Meditation courses were introduced there after a riot in 2012 left 44 prisoners dead.

Filmmaker Greg Hopkinson says the team had no idea what to expect when they first arrived at the prison three years later. They had been forewarned of the riot, which was the deadliest prison massacre in Mexico's history.

A Bright Path Meditation teacher had convinced prison management to let her teach there and began taking groups of 20 at inmates at a time. Hopkinson says the change was so profound among those first inmates that more and more signed up.

“Surprisingly for us, and encouragingly, many of the guards and management learned [meditation] and as a consequence, the ability for people to let go of their violent thoughts or their anger or fear reveals peace and allows them to communicate and function harmoniously,” he says.

Meditation teachers have no interest in a person’s background, Hopkinson says. Instead, all Bright Path wants to do is “teach them a tool that can reveal peace”.

“Typically when people learn our technique (ascension), they’re at a point where they want a different life. They’ve had enough of the internal stress and internal dialogue and fear and they want to change their lives. It doesn’t matter whether they are people in prison or people in real life. So it’s a big thing when someone actually makes that choice and chooses a different life.”

The programme is now being trialled in two New Zealand prisons, Rimutaka and Waikeria. The effects have not been formally evaluated yet, but Corrections’ Chief Custodial Officer Neil Beales says they have nothing to lose and everything to gain from the programme.

“I think the reality is a lot of the people we look after in prisons come from violent backgrounds. A lot of them have a violent nature, they’ve been brought up in violent homes. That is right across the board. So we’ve already got a range of programmes, some of the more formal programmes that you would normally see in a prison. This is an addition to that.”

He says giving the inmates more tools to better manage their emotions, particularly their anger, is all the better for those living and working in the close confines of a prison, and the wider community.

“If you can make a difference, even just to one prisoner, one person, who decides not to participate in violence that day… it’s not just that one difference you’re making to that one person that one day, the ripple effect goes on for a long, long way and affects a lot of people.”

Meditation teacher Savitree has run about three seven-week courses, with about 10 people in each. The course has also been useful for the prison staff, “because they obviously have stressful jobs”, she says.

The techniques she teaches are simple, and aim to change inmates’ relationship with their mind, Savitree says.

“We all get so caught up in our minds and the thoughts that are limiting go round and round and also in the emotions that pass through.

“It is about redirecting our attention, from the thoughts, from the emotions, back to that still, silent peace that’s within.”

She has noticed a big difference in the inmates who are participating in the course, even from the first week to the second, she says.

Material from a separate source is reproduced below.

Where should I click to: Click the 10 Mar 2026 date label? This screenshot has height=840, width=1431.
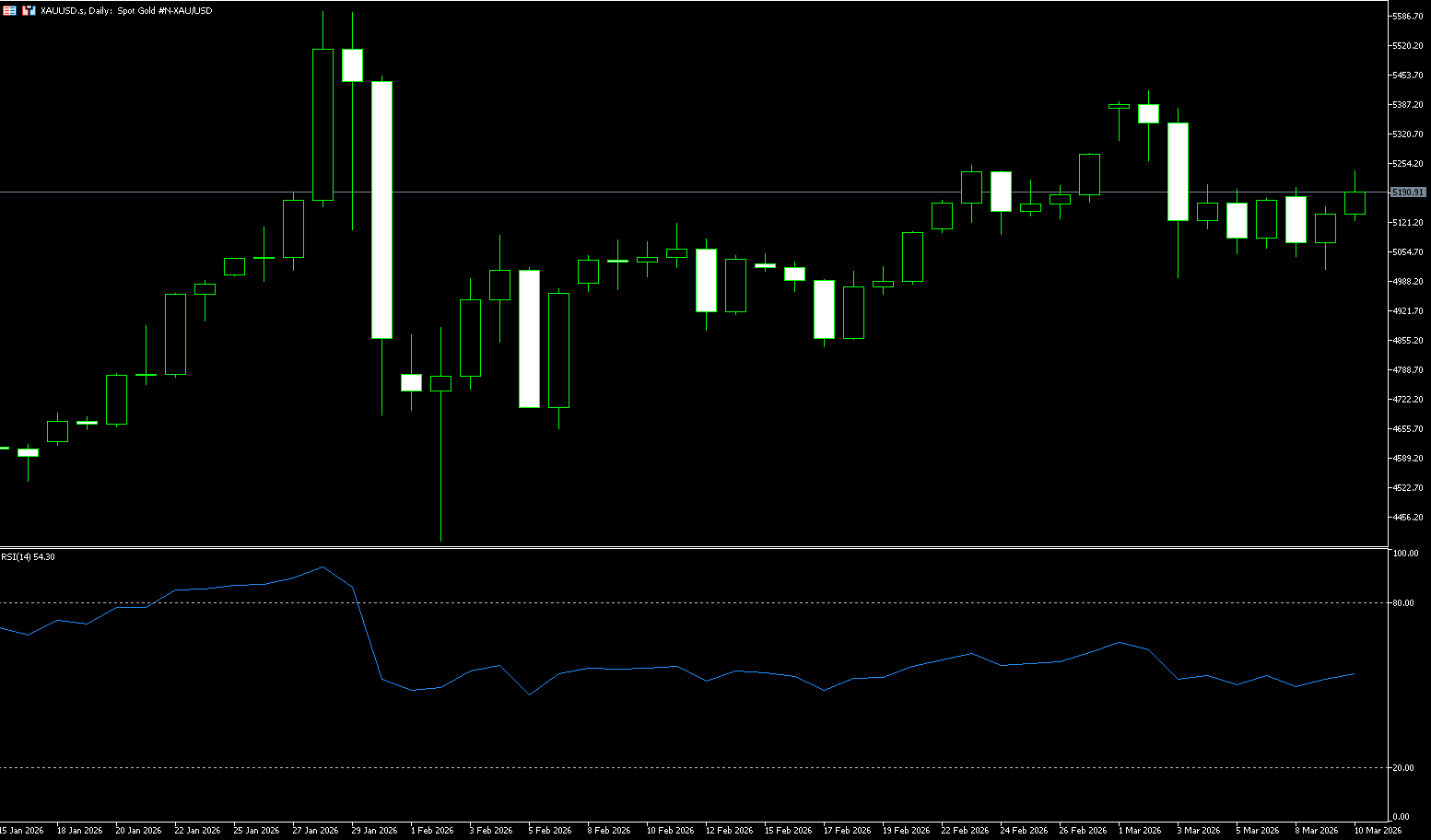(1378, 831)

“It is up to the individual to use [the meditation techniques] or not, and a lot of them have been using them a lot because they are very hungry for peace. They’ve got that inner motivation to do this because they find their thoughts bring them a lot of pain and suffering and they don’t want to live like that anymore.”

Corrections’ Neil Beales says he is certain of the many benefits of the programme and hopes to roll it out further once a full evaluation has taken place.

“The more we can work with the community, the more opportunities we can give prisoners to think differently, behave differently, react differently to certain situations then it is better for everybody.”